The task.
Down to the last line, restate the records below word for word, dropping every image.

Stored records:
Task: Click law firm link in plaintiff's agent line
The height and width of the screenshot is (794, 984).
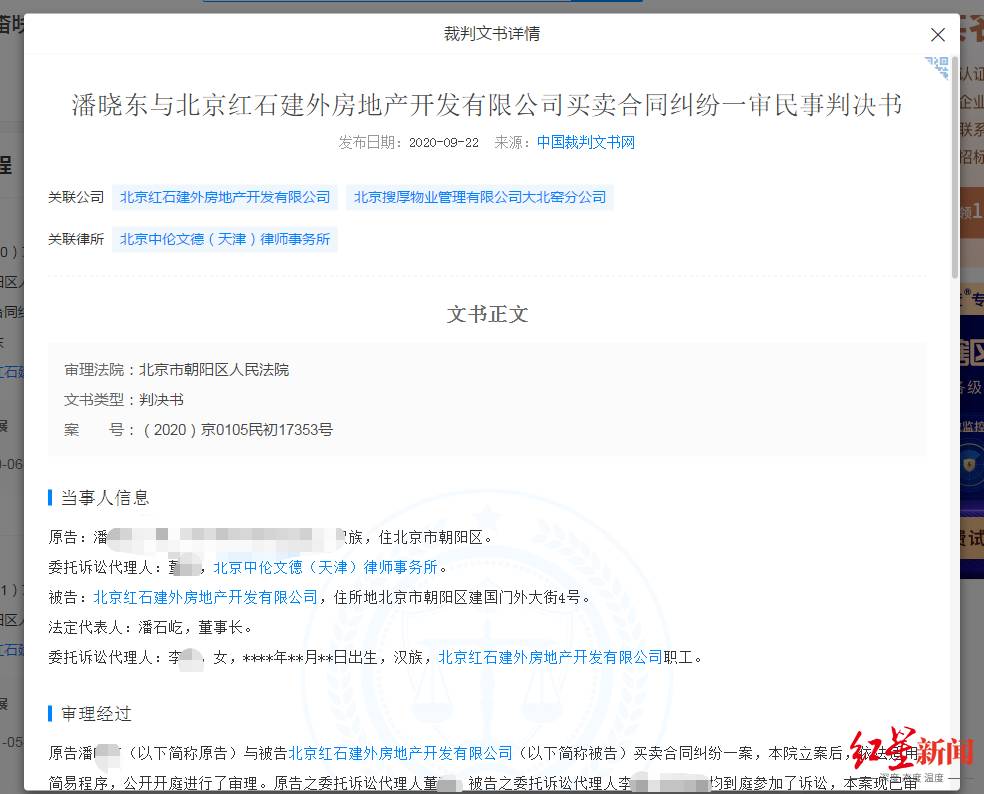Action: (325, 567)
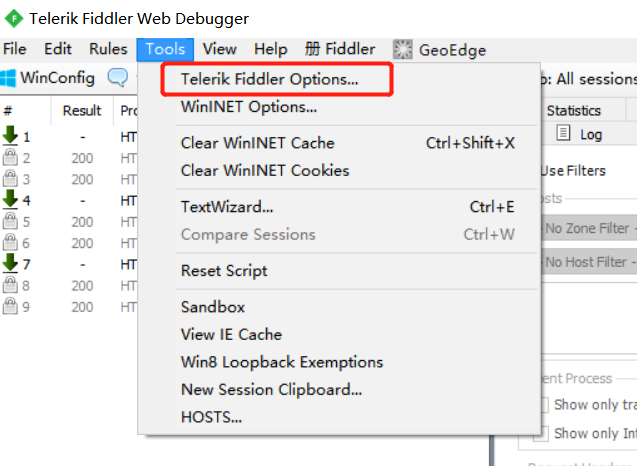Image resolution: width=637 pixels, height=466 pixels.
Task: Open the No Host Filter dropdown
Action: click(x=589, y=262)
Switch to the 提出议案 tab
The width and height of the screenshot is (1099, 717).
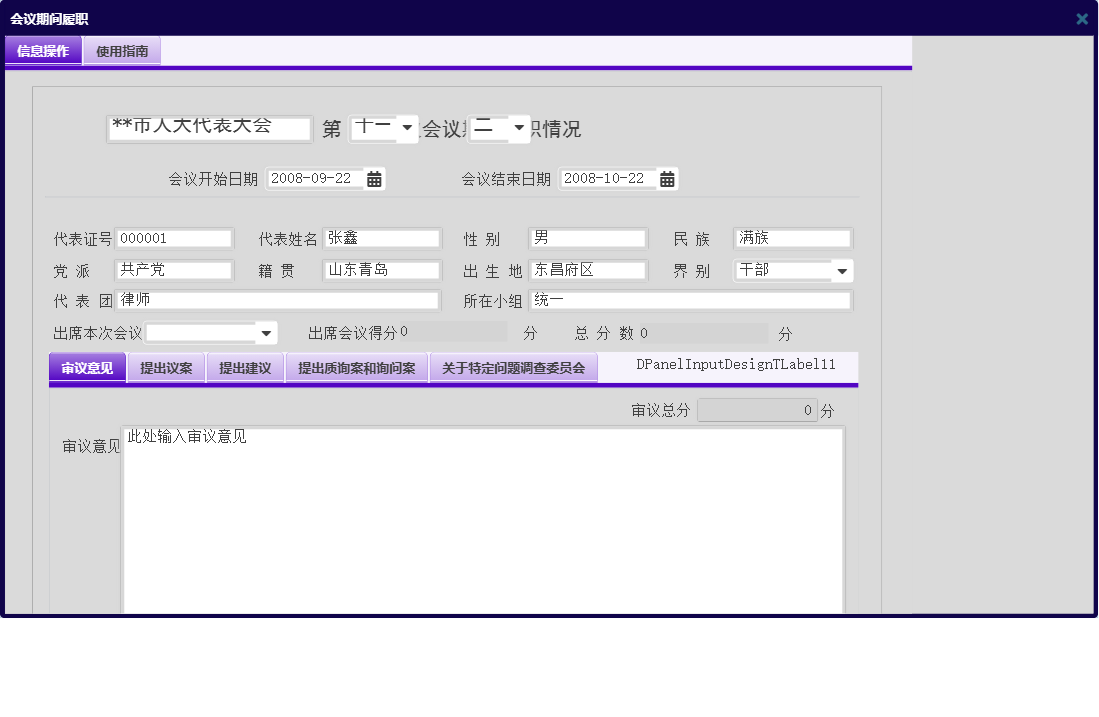click(166, 367)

Answer box.
Task: Click law firm link in plaintiff's agent line
The height and width of the screenshot is (794, 984).
Action: (325, 567)
Image resolution: width=637 pixels, height=466 pixels.
Task: Open the No Host Filter dropdown
Action: click(x=589, y=262)
Switch to the 提出议案 tab
The width and height of the screenshot is (1099, 717).
click(166, 367)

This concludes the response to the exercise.